When you buy a piece of land, it is of common understanding that you are given unrestricted access to a predetermined amount of land.
But how much of that land do you own? Do you own the sky above it? How about the land below it?
“Cuius est solum, eius est usque ad coelum et ad inferos” A Latin maxim which is considered to be a traditional starting point to the property law states, “whoever owns the soil, holds title all the way up to the heavens and down to the depths of hell“.
So yes, historically, if you owned a piece of land, you owned everything, both above and below the soil from the deepest reaches of the Earth right up to the heavens themselves.
What is land ownership?
But property laws today have come a long way.

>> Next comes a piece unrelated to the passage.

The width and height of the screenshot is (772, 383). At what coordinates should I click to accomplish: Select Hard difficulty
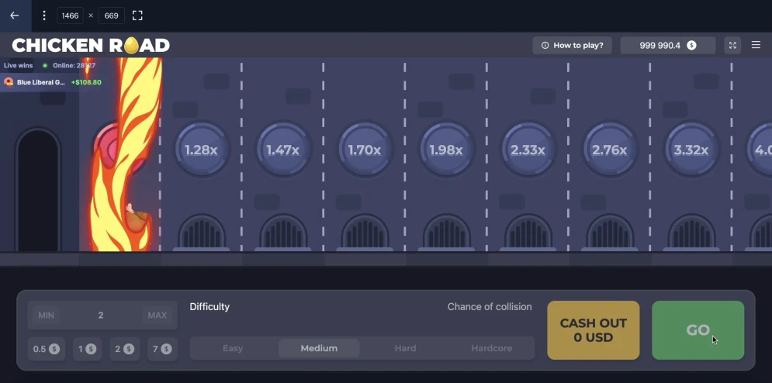(405, 348)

Now, they vary from country to country.
As a property owner, one only has a right to the airspace above their land located in lower stratum, the precise boundaries for which is still up for debate.
For example, one can’t ask commercial planes to stop flying over their house, because the sky is considered to be a public highway. At the same time, there have been cases where trespassers have been fined to use the airspace above one’s house.
The most famous case of this kind comes from 1945 when a chicken farmer sued the US government for flying approximately 83 feet above his property. The noise of the airplane caused a bunch of his chickens to accidentally kill themselves by running into walls. The farmer won his case and the court agreed that although a property owner wasn’t entitled to own all the air above their land, they were entitled to own enough so that planes flying overhead wouldn’t kill their chickens.
And what about the earth below our land?
Just like the airspace, this varies. This depends upon, whether one has mineral rights along with ownership of land.
For example, if a home-owner finds out that there is a huge deposit of gas under their home but they don’t have any mineral right under their land then they can stake no claim over the gas deposit.
So, one can say if you own a piece of land, you may own more than you’d expect, but in a lot of cases, perhaps lesser than you might wish.